Posted Jul 28, 2005 04:45 pm CDT
A lawyer disciplined for misconduct in one state is subject to reciprocal discipline in every other jurisdiction in which he or she is admitted to practice.
Reciprocal discipline is hard to avoid. Most state-level disciplinary authorities require lawyers to notify them if they have been disciplined in another jurisdiction. Authorities also have access to the ABA’s National Lawyer Regulatory Data Bank, a repository of cases reported voluntarily by agencies around the U.S.
Reciprocal discipline cases usually result in identical sanctions. A second jurisdiction may decide, however, to impose a less severe sanction. More severe sanctions also may be sought in reciprocal discipline cases, although jurisdictions disagree on their permissibility.
The Utah Supreme Court recently held that its lawyer discipline rules do not permit stricter reciprocal discipline. In re Welker, 100 P.3d 1197 (2004).
In that case, H. Delbert Welker, a lawyer licensed in Utah and California, was suspended and placed on four-year probation in California for misconduct in four matters involving neglect, misappropriation of client funds, and also for failing to report to the State Bar of California that he had previously been suspended in Utah.
The Utah State Bar’s Office of Professional Conduct subsequently sought disbarment for Welker in a petition filed under the reciprocal discipline provision in Rule 22 of the state’s Rules of Lawyer Discipline and Disability.
Welker objected, contending that, because the rule addresses “equivalent discipline,” it allows equal or lesser sanctions than California meted out, but not more severe discipline. The trial court agreed.
The Utah Supreme Court affirmed, noting that Rule 22 requires equivalent discipline unless 1) there was a deprivation of due process in the other state’s hearing, 2) equivalent discipline would result in grave injustice, or 3) the misconduct warrants “substantially different discipline” or is not misconduct in Utah. The argument that Rule 22 permits harsher reciprocal discipline is simply not supported by the language of the rule, the court said.

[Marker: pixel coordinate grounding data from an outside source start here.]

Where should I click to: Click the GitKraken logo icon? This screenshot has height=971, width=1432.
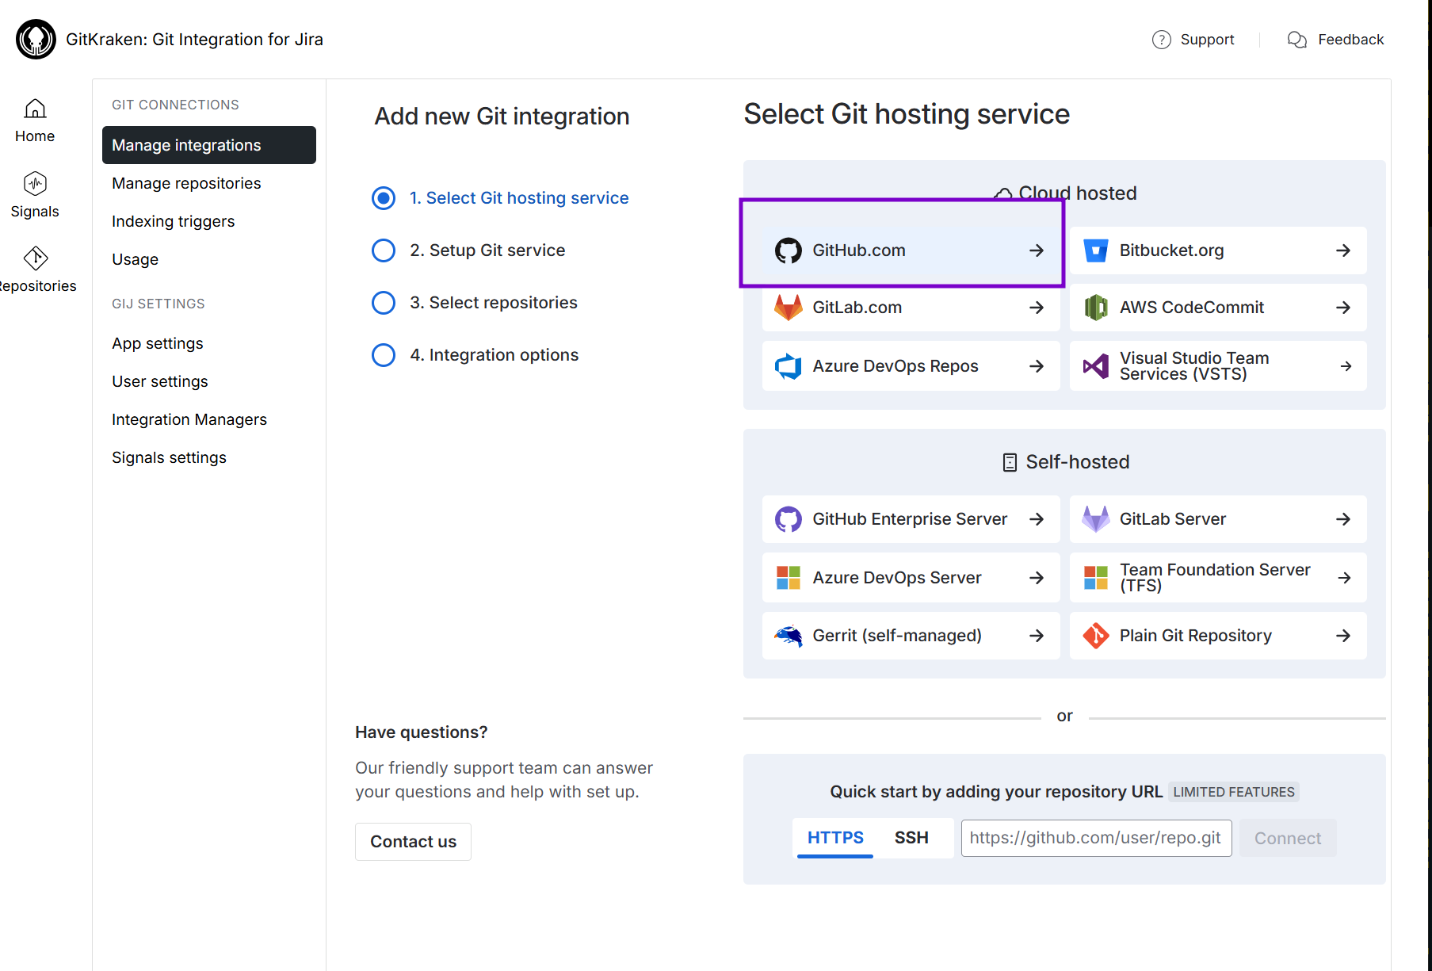tap(36, 40)
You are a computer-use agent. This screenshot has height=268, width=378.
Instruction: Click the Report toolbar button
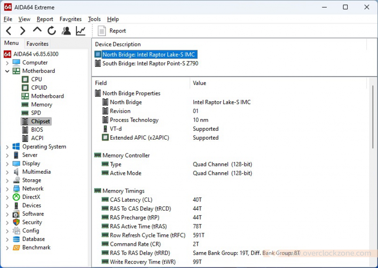click(x=112, y=31)
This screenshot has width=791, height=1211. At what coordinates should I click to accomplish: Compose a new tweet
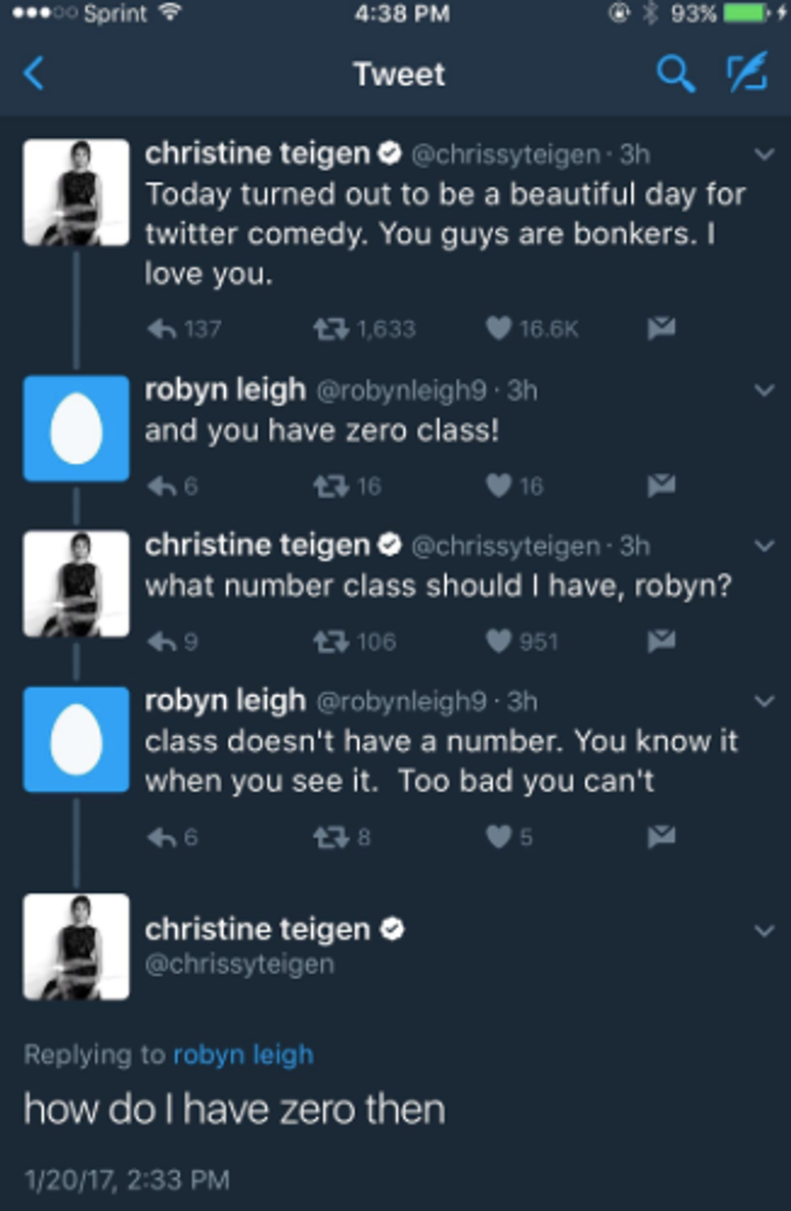(747, 73)
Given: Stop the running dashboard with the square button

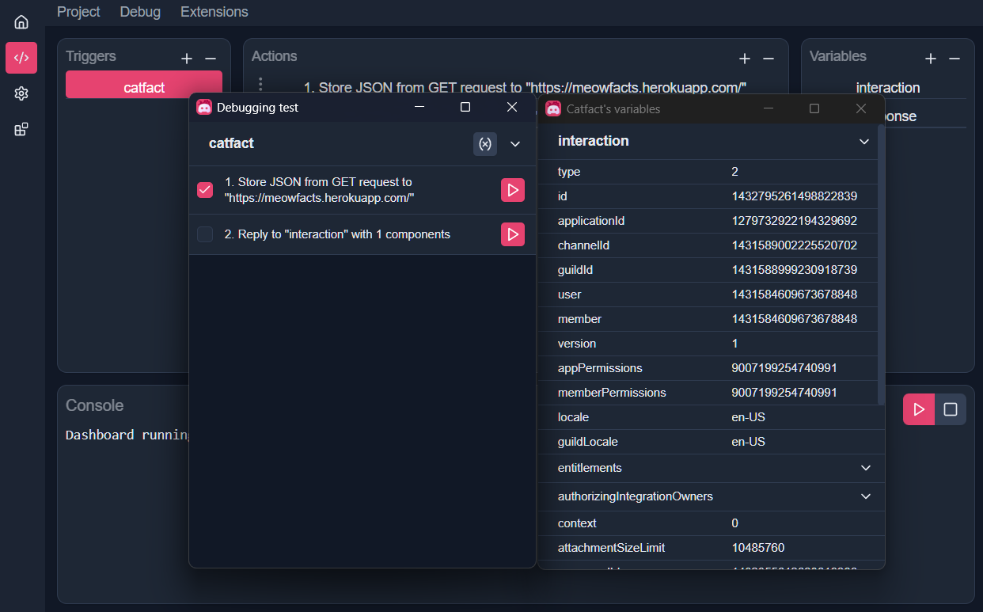Looking at the screenshot, I should [x=949, y=409].
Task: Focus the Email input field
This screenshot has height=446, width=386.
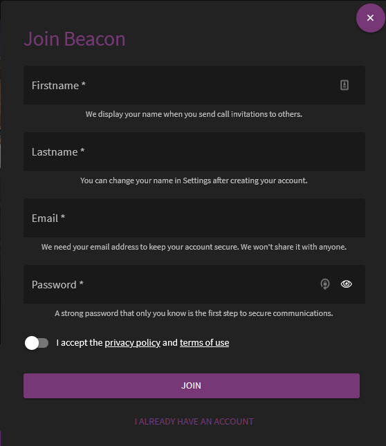Action: (194, 218)
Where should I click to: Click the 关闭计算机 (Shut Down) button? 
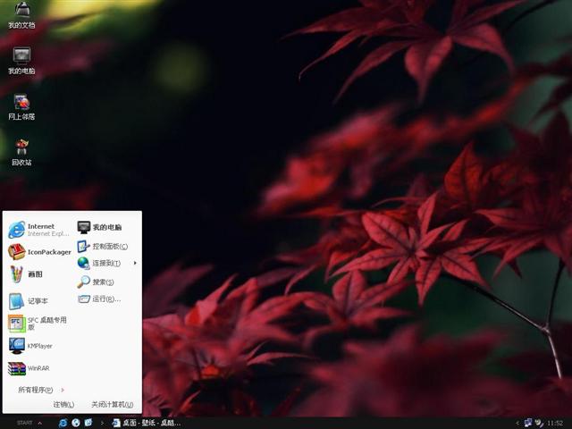point(112,405)
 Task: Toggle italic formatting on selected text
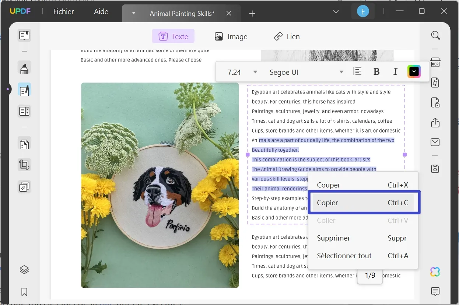(x=395, y=71)
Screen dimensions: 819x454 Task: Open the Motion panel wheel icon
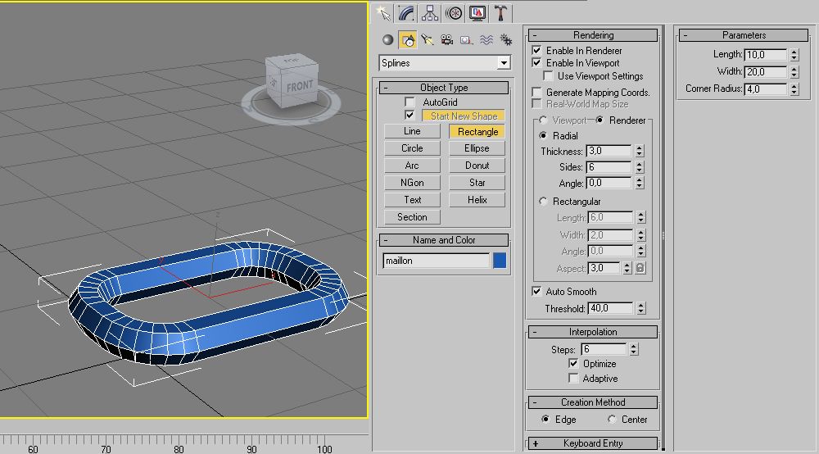point(453,13)
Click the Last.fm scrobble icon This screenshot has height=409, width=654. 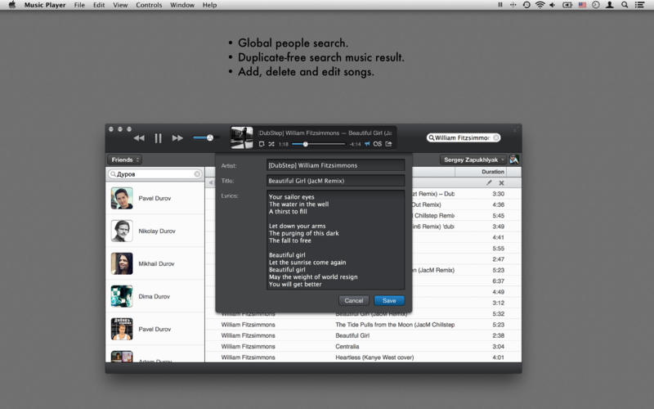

The District of Columbia Court of Appeals, which hears many reciprocal discipline cases, has taken a different approach to the issue. It has held that the District of Columbia Bar’s Office of Bar Counsel has standing to object to identical discipline and may recommend a different sanction when it believes an exception applies. But such instances “should be rare,” the court added, and absent proof of an exception, there is a strong presumption toward identical discipline. I, 831 A.2d 964 (2003).
The court laid out a two-step inquiry for determining if different sanctions are warranted: 1) whether the misconduct in question would have resulted in the same punishment if the District of Columbia had been the original disciplinary jurisdiction; and 2) whether the sanction would have been substantially different if the District of Columbia had disciplined the lawyer first.
Applying that test, the court has held that, if the discipline imposed by the foreign jurisdiction is within the range of sanctions that would be imposed for the same misconduct in the District of Columbia, a more severe sanction may be imposed even if the difference is substantial. In re Sheridan, 798 A.2d 516 (2002).
Taking a similar approach, other jurisdictions permit stricter sanctions for misconduct that qualifies as particularly serious under their ethics rules. Florida, for instance, disbarred a lawyer for bribery even though Massachusetts, where the misconduct occurred, only suspended him. Florida Bar v. Karahalis, 780 So.2d 27 (2001). The Florida Supreme Court said bribery is a particularly noxious violation of the state’s ethics rules that “strikes at the very heart of the attorney’s responsibility to the public and profession.”